Laws similarly focused on specific diagnoses also have been introduced in Arizona, South Dakota and North Carolina. A federal judge blocked the law from going into effect in North Carolina earlier this year and this week a federal judge heard oral arguments on an abortion law in Arizona, to determine whether both parts of proposed rule — a ban on abortions tied to certain diagnoses or abnormalities and a new definition of fetuses, embryos, and fertilized eggs as people starting at the point of conception — can go into effect Sept. 29.
During Tuesday’s hearing, Missouri Solicitor General John Sauer, representing the state, opened with arguments specifically focusing on this provision, arguing that “the community with down syndrome is one generation from complete elimination.” While data from the National Down Syndrome Society shows roughly 6,000 babies are born with Down syndrome each year in the United States, not much official data exists on the number of prenatal diagnosis that lead to an abortion.
Planned Parenthood Federation of America attorney Susan Lambiase argued that letting the law go into effect would be a clear violation of legal precedent.
“To do anything but to affirm the decision below this court would have to ignore Supreme Court precedent and overrule the controlling law of this circuit in consistently interpreting that precedent,’ she said, adding that doctors at Reproductive Health Services in St. Louis will in all likelihood avoid abortion based solely on a Down syndrome diagnoses.
Anti-abortion activists, including Missouri Right to Life, have defended the proposed eight-week ban as a “common-sense, life-saving law” in large part because of its focus on Down syndrome. “Killing these babies, simply because of a diagnosis of Down syndrome is discriminatory,” it said in a statement after Tuesday’s hearing.
A judge also asked both parties whether the proposed Down syndrome provision was, in their opinion, a ban or a regulation, something that would affect how legal precedent is applied, Benesh said. Sauer said it was a regulation and that it was an anti-discrimination provision. Lambiase, however, called it a ban.
“For any woman in that circumstance, it is a ban,” she said, “This is an absolute prohibition for anyone in the category.”
Missouri is one of five states across the country with a single abortion clinic. This is not its first legal battle.
The clinic in 2019 sued the state’s health department after it was denied a license renewal, and later a circuit court judge allowed an injunction to remain in place allowing abortions to continue.
“We are prepared for… any outcome from this hearing or anything that the legislature might throw at us next year,” said Dr. Colleen McNicholas, chief medical officer for Planned Parenthood of the St. Louis Region and Southwest Missouri.
But Tuesday’s hearing may be, in some ways, treading new ground in national discourse, Benesh said.
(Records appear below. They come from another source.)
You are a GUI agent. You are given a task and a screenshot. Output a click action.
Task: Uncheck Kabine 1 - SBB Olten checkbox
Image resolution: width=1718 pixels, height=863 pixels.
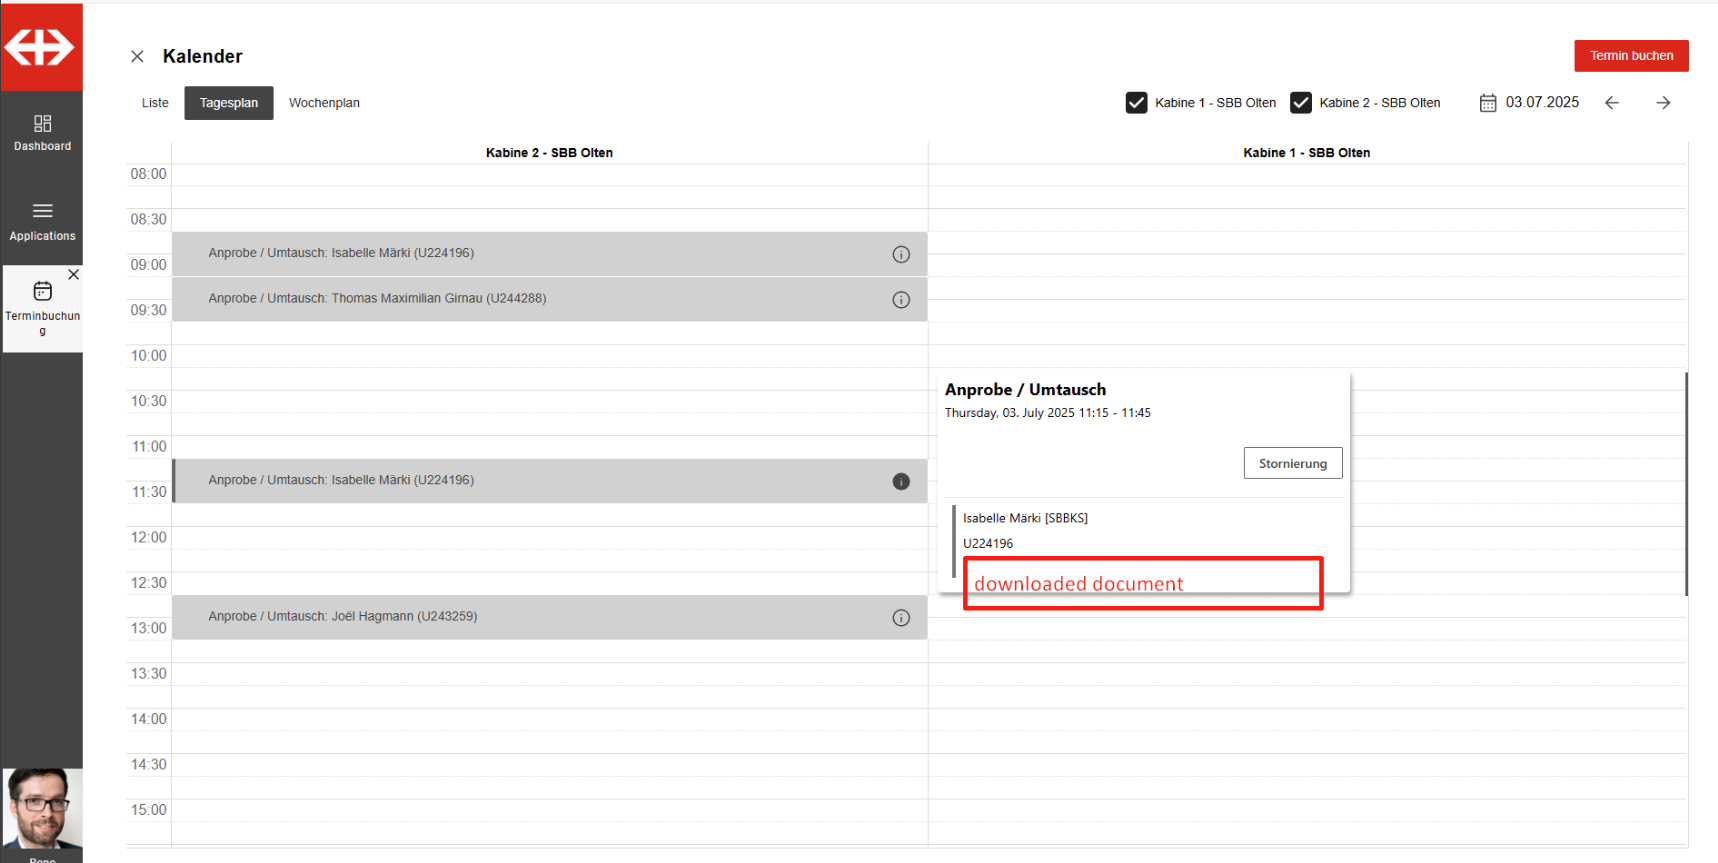[x=1136, y=103]
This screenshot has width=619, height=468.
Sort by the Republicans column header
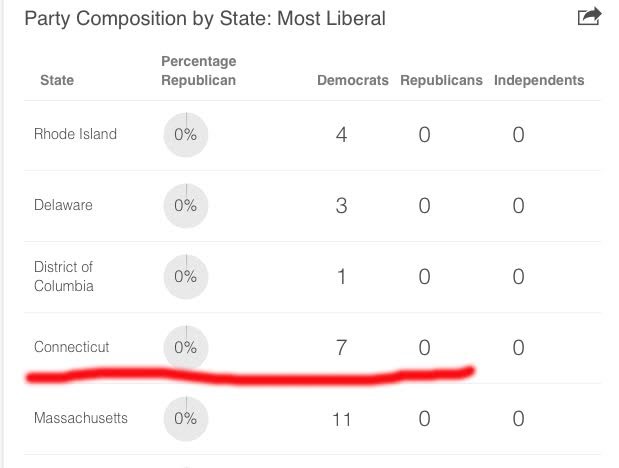pyautogui.click(x=441, y=80)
“I think the regulations in Missouri is an interesting move in the abortion-regulation field because we haven’t seen many cases talk about why women might want to choose to end pregnancy. I think when you open that door and say that there are certain reasons that are illegitimate or problematic from a state’s perspective, that’s also by itself going to limit the protection of this privacy right for women,” she said.